Given exercise 1: What name does the proposal give to the new supervised executor class for long-lived local HTTP JSON modules?
Given exercise 2: Reproduce the proposal word for word, from "This executor is" to "longer opaque executors.".

Selection:
□ □ □ □ □ □ □

Based on: - doc/project/20-memos/node-middleware-init-and-capability-reporting.md - doc/project/20-memos/node-http-middleware-auth-token-header.md - doc/project/30-stories/story-006.md - doc/project/60-solutions/node.md - node:middleware-runtime/README.md - node:model-runtime/README.md

Status

Proposed (Draft)

Date

2026-03-30

Executive Summary

Orbiplex Node should add a new supervised middleware executor class for long-lived local HTTP JSON modules:

  • http_local_json

This executor is intentionally distinct from the current unsupervised:

  • local_http_json

The key decision is simple:

  1. local_http_json remains a pure adapter for an already-running local service,
  2. http_local_json becomes the hard MVP executor for middleware modules that must be started, observed, and stopped together with the Node or with a dedicated daemon-owned component,
  3. the Node host, not the module, remains the authority over lifecycle, readiness, restart policy, sandboxing, and exported operator state,
  4. the module continues to communicate through HTTP JSON request/response rather than through ambient in-process privilege,
  5. middleware init and capability reporting should become part of the supervised startup path so attached modules are no longer opaque executors.

This gives Orbiplex a practical deployment model for Dator-like, Arca-like, and future Monus-like middleware without forcing every externally implemented module into one-shot command_stdio execution or requiring a separate service manager outside the Node.

□ □ □ □ □ □ □

Provided material:
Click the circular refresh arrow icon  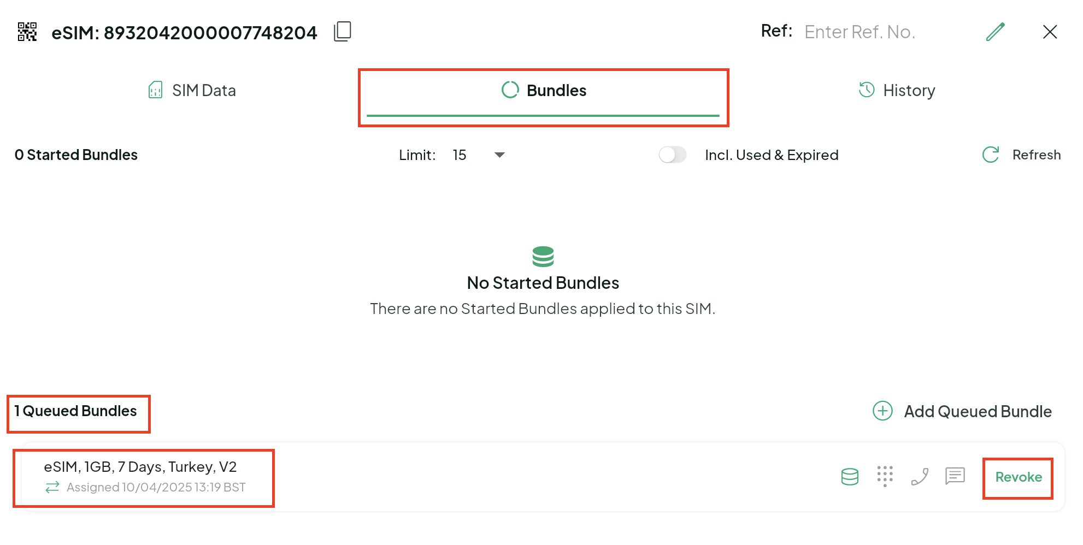990,155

□ □ □ □ □ □ □

Final result 1: http_local_json

Final result 2:
This executor is intentionally distinct from the current unsupervised:

  • local_http_json

The key decision is simple:

  1. local_http_json remains a pure adapter for an already-running local service,
  2. http_local_json becomes the hard MVP executor for middleware modules that must be started, observed, and stopped together with the Node or with a dedicated daemon-owned component,
  3. the Node host, not the module, remains the authority over lifecycle, readiness, restart policy, sandboxing, and exported operator state,
  4. the module continues to communicate through HTTP JSON request/response rather than through ambient in-process privilege,
  5. middleware init and capability reporting should become part of the supervised startup path so attached modules are no longer opaque executors.